- [GOAL 1]: Reproduce the lines of the records below from the line containing "You are a GUI" through the end of the records, both inclusive, and nothing else.

- [PASSAGE TO READ]:
-- Start --

By Frank Gallagher, NANPA Blog Coordinator
September is Save Your Photos Month, with the last Saturday designated Save Your Photos Day. Each year during this month you’ll find photo retailers, websites, data storage companies and others reminding you to safeguard your photos. Whether you’re a professional photographer, photo enthusiast or just take family snapshots, it’s a good time to revisit how you’re organizing, describing, storing, and protecting those precious images.
Protect your photos and data
The importance of having a well-thought-out, redundant strategy for backing up your photos was illustrated by a recent snafu associated with an update to Adobe’s Lightroom CC (the mobile version, not the Lightroom Classic desktop version). After installing the update, a number of photographers found that all of their photos that had not already been backed up to and synced with the cloud, as well as all their presets, had been irretrievably lost, as reported here and here. Quite a few photographers lost presets they had purchased. Some lost all the photos from a recent shoot, sometimes hundreds, that they hadn’t had time to back up. Adobe says the photos and presets are permanently gone. That’s one reason to avoid automatically installing updates as soon as they are released, but there are other reasons, too, as Bernard P. Friel wrote in a previous article here.
Having one and only one copy of your photos is asking for trouble. Drives fail. Homes are robbed. Fires, floods and other disasters happen with increasing regularity. What are the consequences if you lose your computer and everything on your desk or in your office? It would certainly be painful and could be catastrophic.

-- End --

- [SOURCE DATA]:
-- Start --

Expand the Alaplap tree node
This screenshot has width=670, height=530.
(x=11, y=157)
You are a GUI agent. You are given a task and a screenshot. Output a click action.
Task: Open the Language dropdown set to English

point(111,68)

-- End --

- [GOAL 2]: Transcribe the portion of the article on saving photos from "Having one and" to "could be catastrophic." word for word.

- [EXERCISE ANSWER 1]:
You are a GUI agent. You are given a task and a screenshot. Output a click action.
Task: Open the Language dropdown set to English

point(111,68)

- [EXERCISE ANSWER 2]:
Having one and only one copy of your photos is asking for trouble. Drives fail. Homes are robbed. Fires, floods and other disasters happen with increasing regularity. What are the consequences if you lose your computer and everything on your desk or in your office? It would certainly be painful and could be catastrophic.